**EXERCISE DIRECTIONS**:
Each record below needs to be written out exactly as it reads.
---
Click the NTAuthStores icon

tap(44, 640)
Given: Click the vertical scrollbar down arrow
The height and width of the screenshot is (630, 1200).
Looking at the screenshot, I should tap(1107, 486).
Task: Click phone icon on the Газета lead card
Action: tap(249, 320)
---
**RESULT BELOW**:
Click the NTAuthStores icon

tap(44, 640)
Given: Click the vertical scrollbar down arrow
The height and width of the screenshot is (630, 1200).
Looking at the screenshot, I should tap(1107, 486).
Task: Click phone icon on the Газета lead card
Action: tap(249, 320)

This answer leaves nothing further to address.